L’idea di Giorgio Napolitano, ovviamente condivisa da Enrico Letta, è di mantenere in piedi l’attuale Governo fino all’inizio del 2015 contando su un’elezione non plebiscitaria di Matteo Renzi alla segreteria del Partito Democratico. Il Presidente della Repubblica, che conosce alla perfezione le dinamiche ed i meccanismi interni della componente post-comunista del Pd, sa bene che se Renzi venisse eletto con una maggioranza ristretta non avrebbe la forza di mandare a casa il governo per giocare la carta delle elezioni anticipate. E dovrebbe impegnare tutto il suo tempo (altro che continuare a fare il sindaco di Firenze!) a tenere a bada una quasi metà del partito decisa a metterlo in difficoltà giornaliera per logorarlo nel minor tempo possibile. Può sembrare bizzarro che questa idea venga attribuita al Presidente della Repubblica e non al Presidente del Consiglio.
Normalmente dovrebbe essere Letta a preoccuparsi di conservare il proprio Governo e non Napolitano a fissare le strategie più opportune per lasciare al suo posto un Esecutivo che nel frattempo ha cambiato radicalmente la propria natura politica. Ma la bizzarria è diventata una regola. Al punto che nessuno ci fa più caso se le vicende della politica nazionale vengono decise sempre e comunque dal Quirinale e nel Quirinale. Come se la Repubblica fosse già presidenziale e Napolitano fosse stato eletto direttamente dal popolo come Obama o Hollande e non, per due volte di seguito, da parlamenti di nominati grazie ad una legge elettorale anticostituzionale! Bizzarri o meno, però, questi sono i fatti. Ed anche se la faccenda può inquietare o scandalizzare, non si può non prendere atto che la partita politica in corso è tutta interna al Pd tra Giorgio Napolitano da un lato e Matteo Renzi dall’altro.
Il primo vuole blindare il Governo Letta congelandolo a dispetto della fine delle larghe intese, della richiesta di rimpasto delle sue componenti e della sua oggettiva inadeguatezza (il caso Imu insegna). E spera che la componente interna del Pd, che fa capo a Cuperlo ma che è composta dai Bersani e dai D’Alema, riesca a rendere dimezzata la prevedibile elezione alla segreteria di Renzi. Il secondo capisce che il gioco di Napolitano e dei dalemiani (vecchi nemici che in nome del realismo post-comunista fanno fronte comune contro l’avversario del momento) è di azzopparlo per meglio cucinarlo a fuoco lento nel corso di un anno di tempo.

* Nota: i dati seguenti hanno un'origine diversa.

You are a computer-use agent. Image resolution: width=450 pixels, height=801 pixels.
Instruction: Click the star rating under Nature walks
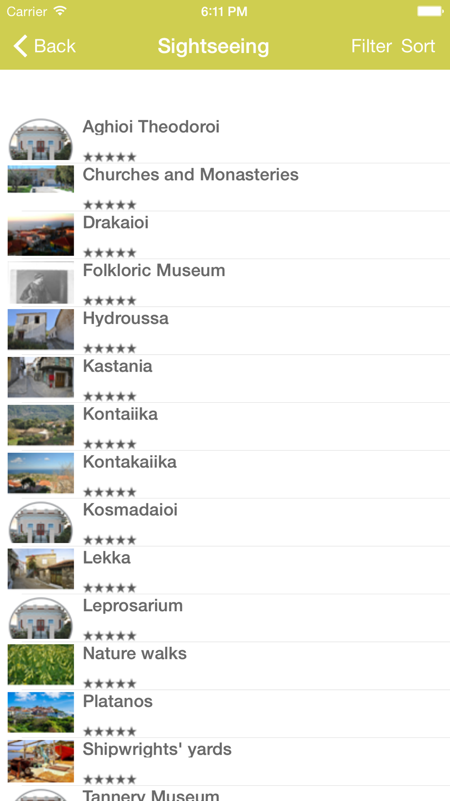pyautogui.click(x=110, y=684)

Ma, oltre ad attendere l’esito delle primarie e vedere le dimensioni del suo successo, non sembra avere ancora deciso come reagire all’operazione messa in atto dal togliattiano di osservanza migliorista del Quirinale.

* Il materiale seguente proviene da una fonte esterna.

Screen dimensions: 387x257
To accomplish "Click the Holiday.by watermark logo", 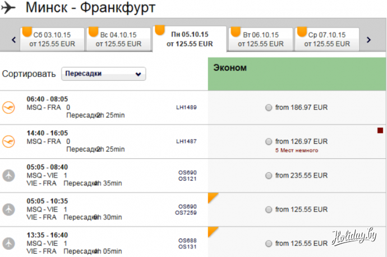I will 354,237.
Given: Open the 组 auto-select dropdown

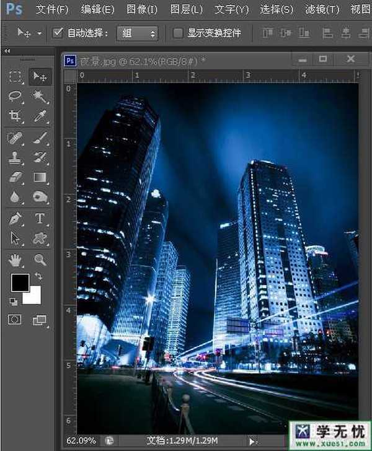Looking at the screenshot, I should tap(137, 33).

Incassare la vittoria presumibilmente dimezzata e subire il tentativo di logoramento impegnandosi a sostenere Letta in attesa di rinforzarsi e prendersi la rivincita in tempi migliori? Oppure prendere in contropiede Napolitano mandando a casa Letta e puntando decisamente ad elezioni anticipate che in ogni caso segnerebbero la fine del neo-presidenzialismo del Colle e la rottamazione definitiva del vecchio gruppo dirigente del Pd? L’incertezza di Renzi è comprensibile. Ma è anche un segnale di debolezza del sindaco di Firenze. Che se non sceglie di forzare la mano, con o senza investitura plebiscitaria, rischia di rimanere paralizzato nella tela del ragno filata da Napolitano e di finire drammaticamente imbozzolato a fare il segretario dimezzato e di transizione!